Mais Pakaluk fait remonter le problème à la révolution industrielle. Lorsque de nombreuses familles travaillaient ensemble dans les fermes, les enfants étaient considérés comme un énorme avantage économique. À mesure que de plus en plus de personnes travaillaient dans les usines et à l'extérieur du foyer, les enfants n'avaient plus autant d'occasions de contribuer aux revenus de la famille. « On commence à voir apparaître ce genre de tension entre ce qui est bon pour le ménage et ce qui est bon pour la société », explique Pakaluk.
Un autre coup dur a été porté dans les années 1960. Grâce aux progrès considérables des contraceptifs, les femmes ont pu repousser en masse la date d’avoir des enfants, ce qui leur a permis de consacrer plus de temps à leurs études et à leur carrière. Selon Pakaluk, lorsque les gens parlent du coût d’avoir des enfants, ils évoquent une réalité plus profonde. Elle a noté que le plus gros fardeau que représente le fait d’avoir des enfants est lié au « coût d’opportunité du temps de la mère ».
Timothy Carney, auteur de Famille hostile Selon lui, les pays où le taux de natalité est en baisse souffrent souvent de ce qu'il appelle une « tristesse civilisationnelle ». À mesure que les pays développés sont devenus plus laïcs, les gens ont généralement perdu tout espoir quant à la finalité de l'humanité. Cela enlève une grande partie de la motivation à élever les générations futures.
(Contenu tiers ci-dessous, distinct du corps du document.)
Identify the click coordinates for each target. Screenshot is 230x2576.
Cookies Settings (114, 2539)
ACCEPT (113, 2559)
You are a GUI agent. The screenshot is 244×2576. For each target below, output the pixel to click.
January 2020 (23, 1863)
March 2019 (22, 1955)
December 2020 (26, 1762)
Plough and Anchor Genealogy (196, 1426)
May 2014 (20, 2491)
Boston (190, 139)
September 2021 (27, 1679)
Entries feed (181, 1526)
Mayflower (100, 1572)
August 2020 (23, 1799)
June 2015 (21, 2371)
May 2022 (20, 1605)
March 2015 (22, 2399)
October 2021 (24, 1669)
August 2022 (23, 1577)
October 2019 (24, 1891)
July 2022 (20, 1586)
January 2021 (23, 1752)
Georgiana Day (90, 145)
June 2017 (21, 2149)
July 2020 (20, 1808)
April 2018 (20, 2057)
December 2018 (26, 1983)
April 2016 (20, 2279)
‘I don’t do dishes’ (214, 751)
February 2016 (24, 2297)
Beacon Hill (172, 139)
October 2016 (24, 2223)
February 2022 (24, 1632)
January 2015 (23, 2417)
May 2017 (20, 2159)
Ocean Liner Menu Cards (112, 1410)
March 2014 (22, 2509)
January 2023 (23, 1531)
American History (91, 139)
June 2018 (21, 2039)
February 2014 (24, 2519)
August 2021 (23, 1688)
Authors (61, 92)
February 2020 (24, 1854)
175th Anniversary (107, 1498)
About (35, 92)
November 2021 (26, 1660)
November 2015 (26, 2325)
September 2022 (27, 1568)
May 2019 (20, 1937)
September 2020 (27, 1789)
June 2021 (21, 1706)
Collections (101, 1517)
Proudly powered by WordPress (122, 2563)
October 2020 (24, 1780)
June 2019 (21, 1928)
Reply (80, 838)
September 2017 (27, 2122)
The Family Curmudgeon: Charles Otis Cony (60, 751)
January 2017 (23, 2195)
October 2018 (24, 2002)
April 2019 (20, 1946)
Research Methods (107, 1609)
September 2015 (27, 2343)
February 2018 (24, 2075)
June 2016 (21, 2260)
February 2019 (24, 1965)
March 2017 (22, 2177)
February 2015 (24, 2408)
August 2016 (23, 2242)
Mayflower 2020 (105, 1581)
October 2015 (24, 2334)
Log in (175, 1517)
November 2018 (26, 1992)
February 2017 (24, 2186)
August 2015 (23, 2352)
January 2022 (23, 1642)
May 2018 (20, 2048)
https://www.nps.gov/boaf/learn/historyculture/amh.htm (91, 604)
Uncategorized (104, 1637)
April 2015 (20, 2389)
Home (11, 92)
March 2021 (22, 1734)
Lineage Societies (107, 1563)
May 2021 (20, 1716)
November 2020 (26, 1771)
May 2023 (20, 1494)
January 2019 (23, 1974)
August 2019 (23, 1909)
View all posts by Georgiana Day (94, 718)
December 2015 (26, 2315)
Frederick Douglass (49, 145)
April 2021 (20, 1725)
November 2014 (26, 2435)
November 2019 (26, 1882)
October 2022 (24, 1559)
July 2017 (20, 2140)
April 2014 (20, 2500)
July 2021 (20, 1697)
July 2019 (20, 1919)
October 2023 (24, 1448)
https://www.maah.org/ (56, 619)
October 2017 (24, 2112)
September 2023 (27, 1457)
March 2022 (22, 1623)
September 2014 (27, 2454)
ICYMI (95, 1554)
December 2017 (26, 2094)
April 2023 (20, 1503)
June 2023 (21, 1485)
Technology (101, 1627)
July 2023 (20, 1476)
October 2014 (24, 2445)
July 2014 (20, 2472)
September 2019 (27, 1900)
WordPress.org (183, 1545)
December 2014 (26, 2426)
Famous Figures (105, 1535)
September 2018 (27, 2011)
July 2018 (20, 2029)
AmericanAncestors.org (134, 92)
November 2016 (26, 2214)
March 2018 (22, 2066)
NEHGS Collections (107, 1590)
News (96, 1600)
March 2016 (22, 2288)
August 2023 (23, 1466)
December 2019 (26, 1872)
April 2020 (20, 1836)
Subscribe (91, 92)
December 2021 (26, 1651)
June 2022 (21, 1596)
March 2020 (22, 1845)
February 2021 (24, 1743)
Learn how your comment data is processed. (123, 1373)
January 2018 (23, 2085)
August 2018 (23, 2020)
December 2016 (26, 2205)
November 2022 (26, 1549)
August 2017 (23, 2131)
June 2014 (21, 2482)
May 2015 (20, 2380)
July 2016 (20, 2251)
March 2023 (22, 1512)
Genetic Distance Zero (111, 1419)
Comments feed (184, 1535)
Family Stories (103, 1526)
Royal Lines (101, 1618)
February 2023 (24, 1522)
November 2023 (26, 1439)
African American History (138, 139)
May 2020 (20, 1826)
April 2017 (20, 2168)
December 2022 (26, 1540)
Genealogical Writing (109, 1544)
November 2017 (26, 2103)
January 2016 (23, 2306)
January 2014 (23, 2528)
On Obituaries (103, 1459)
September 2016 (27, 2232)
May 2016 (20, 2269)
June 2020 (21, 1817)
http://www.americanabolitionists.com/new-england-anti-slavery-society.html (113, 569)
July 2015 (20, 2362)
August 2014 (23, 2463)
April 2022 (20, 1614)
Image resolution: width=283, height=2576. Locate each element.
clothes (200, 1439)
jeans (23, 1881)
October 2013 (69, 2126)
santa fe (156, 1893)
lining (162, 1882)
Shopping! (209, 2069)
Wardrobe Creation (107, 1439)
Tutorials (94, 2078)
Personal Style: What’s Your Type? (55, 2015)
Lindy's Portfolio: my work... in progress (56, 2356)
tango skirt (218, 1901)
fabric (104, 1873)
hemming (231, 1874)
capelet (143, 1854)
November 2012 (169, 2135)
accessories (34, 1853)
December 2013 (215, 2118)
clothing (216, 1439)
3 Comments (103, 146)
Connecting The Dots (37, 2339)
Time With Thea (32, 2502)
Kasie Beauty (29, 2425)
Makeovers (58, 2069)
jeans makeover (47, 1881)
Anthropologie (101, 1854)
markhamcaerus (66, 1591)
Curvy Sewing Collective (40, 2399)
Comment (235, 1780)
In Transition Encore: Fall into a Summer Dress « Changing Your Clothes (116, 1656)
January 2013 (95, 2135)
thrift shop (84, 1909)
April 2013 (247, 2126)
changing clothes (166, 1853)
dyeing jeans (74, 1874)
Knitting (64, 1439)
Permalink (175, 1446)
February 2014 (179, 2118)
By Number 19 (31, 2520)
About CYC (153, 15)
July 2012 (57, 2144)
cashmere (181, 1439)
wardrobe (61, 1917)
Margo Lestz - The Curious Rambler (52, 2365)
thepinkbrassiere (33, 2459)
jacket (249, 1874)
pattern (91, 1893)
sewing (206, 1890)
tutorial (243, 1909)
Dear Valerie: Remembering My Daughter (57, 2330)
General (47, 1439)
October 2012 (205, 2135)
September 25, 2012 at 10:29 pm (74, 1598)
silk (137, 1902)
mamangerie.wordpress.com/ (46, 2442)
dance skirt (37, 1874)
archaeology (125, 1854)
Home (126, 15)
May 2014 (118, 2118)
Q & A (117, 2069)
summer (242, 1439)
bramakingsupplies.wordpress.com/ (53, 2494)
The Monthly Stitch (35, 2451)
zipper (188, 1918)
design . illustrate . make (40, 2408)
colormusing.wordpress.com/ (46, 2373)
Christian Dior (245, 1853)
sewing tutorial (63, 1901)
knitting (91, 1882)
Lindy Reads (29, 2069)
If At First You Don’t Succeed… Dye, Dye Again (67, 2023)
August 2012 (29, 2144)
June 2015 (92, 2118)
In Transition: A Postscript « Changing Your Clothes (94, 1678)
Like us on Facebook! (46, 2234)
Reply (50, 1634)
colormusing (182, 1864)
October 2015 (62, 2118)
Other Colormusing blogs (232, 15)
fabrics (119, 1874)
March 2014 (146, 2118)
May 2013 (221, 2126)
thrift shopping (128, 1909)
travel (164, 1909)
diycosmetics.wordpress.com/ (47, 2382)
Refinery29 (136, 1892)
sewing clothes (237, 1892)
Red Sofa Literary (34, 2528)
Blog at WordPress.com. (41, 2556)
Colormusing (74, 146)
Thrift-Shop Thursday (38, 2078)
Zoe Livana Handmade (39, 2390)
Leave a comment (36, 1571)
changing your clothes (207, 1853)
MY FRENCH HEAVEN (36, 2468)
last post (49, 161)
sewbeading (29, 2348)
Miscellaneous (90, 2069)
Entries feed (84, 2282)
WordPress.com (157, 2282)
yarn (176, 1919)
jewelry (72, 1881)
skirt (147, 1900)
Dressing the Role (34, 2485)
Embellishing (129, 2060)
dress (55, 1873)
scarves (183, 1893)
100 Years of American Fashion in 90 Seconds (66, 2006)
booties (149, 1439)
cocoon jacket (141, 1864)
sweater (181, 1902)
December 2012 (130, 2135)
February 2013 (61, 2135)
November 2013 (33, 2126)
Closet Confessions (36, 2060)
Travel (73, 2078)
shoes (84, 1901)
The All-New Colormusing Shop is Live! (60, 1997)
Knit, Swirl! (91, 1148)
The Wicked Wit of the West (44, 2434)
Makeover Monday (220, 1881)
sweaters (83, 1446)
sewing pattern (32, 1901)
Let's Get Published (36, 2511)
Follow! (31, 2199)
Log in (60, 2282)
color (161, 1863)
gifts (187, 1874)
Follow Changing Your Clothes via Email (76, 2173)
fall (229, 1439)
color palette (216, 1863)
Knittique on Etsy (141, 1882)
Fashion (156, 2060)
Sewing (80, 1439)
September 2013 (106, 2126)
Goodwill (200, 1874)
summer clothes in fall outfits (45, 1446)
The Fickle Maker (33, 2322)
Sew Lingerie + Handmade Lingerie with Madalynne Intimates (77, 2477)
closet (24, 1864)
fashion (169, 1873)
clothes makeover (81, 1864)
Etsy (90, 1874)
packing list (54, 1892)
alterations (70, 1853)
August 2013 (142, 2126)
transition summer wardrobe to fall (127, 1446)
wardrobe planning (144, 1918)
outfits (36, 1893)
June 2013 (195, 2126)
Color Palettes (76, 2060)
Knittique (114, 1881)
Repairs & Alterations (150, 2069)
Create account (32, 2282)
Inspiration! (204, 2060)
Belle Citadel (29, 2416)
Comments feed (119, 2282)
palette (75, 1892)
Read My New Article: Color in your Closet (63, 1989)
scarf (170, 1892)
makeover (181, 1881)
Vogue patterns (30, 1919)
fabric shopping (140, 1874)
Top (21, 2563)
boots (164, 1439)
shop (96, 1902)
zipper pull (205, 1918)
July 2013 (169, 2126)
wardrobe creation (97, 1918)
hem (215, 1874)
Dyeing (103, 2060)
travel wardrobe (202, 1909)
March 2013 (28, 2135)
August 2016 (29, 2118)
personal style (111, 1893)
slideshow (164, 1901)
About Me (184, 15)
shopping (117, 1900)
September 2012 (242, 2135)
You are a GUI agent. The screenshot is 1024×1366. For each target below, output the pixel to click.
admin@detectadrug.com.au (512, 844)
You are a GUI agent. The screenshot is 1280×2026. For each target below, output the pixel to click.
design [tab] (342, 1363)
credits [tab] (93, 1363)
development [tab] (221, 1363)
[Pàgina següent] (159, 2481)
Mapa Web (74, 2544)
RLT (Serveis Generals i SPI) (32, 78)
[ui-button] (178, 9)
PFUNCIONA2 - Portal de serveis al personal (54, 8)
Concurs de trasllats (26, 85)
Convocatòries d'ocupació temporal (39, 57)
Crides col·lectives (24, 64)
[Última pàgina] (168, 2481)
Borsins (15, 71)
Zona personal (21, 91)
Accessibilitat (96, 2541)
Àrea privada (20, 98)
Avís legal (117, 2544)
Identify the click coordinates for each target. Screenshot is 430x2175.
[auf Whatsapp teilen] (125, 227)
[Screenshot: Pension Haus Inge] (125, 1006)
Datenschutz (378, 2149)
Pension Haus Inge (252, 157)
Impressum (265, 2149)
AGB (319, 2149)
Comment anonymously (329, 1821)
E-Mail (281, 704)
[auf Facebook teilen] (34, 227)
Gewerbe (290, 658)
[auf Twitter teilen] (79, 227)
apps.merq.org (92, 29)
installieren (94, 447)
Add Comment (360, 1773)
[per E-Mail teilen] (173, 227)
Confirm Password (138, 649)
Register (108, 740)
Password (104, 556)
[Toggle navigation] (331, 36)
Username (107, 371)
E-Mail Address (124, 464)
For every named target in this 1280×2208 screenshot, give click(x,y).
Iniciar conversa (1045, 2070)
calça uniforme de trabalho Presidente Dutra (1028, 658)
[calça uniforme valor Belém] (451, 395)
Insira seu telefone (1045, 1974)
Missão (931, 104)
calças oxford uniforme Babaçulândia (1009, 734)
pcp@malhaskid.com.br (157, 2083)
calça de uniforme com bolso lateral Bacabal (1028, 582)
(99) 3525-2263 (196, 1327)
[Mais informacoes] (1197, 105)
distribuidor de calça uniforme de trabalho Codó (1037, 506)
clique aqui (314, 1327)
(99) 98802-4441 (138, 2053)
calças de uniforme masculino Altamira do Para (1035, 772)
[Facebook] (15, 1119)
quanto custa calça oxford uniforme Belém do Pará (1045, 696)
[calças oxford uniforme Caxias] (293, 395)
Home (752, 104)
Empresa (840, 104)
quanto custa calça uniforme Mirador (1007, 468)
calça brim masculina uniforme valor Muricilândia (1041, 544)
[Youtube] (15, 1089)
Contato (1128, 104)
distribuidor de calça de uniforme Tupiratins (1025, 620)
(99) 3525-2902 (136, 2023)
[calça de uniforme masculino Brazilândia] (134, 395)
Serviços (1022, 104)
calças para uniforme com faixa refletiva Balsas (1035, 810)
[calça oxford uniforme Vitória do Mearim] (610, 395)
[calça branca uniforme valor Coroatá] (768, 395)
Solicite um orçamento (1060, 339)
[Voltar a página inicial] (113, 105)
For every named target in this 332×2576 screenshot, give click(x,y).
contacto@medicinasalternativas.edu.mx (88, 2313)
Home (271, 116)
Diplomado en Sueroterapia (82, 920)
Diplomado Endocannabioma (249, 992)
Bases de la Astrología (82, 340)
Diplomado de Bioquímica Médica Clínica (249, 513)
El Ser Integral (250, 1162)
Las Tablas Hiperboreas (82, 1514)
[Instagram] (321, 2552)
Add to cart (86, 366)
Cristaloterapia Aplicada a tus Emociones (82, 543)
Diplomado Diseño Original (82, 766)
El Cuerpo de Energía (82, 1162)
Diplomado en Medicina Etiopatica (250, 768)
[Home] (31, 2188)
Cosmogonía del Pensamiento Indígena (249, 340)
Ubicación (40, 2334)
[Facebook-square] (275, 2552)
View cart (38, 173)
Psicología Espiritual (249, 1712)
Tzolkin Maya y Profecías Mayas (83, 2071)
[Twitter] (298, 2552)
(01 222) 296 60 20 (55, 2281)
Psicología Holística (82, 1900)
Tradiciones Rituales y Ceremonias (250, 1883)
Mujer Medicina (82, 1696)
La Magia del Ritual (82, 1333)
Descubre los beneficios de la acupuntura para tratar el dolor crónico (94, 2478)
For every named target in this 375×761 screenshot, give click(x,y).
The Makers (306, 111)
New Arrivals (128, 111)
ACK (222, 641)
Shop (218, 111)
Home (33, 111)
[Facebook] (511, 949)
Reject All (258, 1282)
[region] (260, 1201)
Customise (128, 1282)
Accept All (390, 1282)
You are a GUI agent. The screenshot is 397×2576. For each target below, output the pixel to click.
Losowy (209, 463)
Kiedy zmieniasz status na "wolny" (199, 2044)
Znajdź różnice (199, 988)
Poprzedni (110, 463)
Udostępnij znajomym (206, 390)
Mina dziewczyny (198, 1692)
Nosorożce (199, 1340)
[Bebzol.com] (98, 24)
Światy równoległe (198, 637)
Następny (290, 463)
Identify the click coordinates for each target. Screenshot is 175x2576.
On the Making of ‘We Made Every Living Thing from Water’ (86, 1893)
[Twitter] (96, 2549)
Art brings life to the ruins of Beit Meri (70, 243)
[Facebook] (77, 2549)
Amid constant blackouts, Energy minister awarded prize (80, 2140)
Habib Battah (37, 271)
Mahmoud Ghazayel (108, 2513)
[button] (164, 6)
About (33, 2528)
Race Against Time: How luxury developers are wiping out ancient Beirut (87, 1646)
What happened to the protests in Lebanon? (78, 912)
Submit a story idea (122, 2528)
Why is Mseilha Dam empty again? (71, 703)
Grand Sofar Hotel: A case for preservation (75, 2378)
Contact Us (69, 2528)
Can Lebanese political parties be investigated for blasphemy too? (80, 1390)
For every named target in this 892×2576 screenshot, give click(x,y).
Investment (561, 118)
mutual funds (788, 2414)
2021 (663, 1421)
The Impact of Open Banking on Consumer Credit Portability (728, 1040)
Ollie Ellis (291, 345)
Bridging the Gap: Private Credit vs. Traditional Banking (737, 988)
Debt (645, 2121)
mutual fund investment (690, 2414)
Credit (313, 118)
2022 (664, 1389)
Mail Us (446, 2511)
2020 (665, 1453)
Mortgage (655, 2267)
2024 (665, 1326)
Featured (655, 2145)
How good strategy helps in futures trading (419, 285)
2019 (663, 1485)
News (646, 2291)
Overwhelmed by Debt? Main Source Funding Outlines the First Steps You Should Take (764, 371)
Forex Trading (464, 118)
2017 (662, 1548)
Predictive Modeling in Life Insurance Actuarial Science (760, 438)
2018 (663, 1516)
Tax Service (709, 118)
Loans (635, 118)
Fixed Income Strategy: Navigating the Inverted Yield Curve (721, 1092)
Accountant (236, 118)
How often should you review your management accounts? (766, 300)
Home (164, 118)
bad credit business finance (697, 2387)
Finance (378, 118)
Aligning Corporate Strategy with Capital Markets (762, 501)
C’est pourquoi Carney est sceptique quant à l’idée de consacrer de l’argent à résoudre le problème. Il ne croit pas que toutes les politiques natalistes soient sans effet. « Elles peuvent faire quelque chose, a-t-il soutenu. Mais je ne pense pas qu’elles puissent ramener ces pays au niveau de remplacement à moins de changer radicalement de culture. »
Certaines mesures pourraient même avoir l’effet inverse de celui escompté, a déclaré M. Carney. Aux États-Unis, l’administration Biden a récemment annoncé une extension des subventions pour les garderies, un plan qui toucherait environ 100 000 enfants. M. Carney a déclaré que de telles aides, bien que bien intentionnées, incitent en réalité les gens à travailler davantage et à consacrer moins de temps à la construction d’une famille. Il a plutôt déclaré qu’un grand nombre de changements doivent avoir lieu au niveau institutionnel, à commencer par les églises. « Nous devons faire en sorte que les gens voient la joie d’être parents », a-t-il déclaré.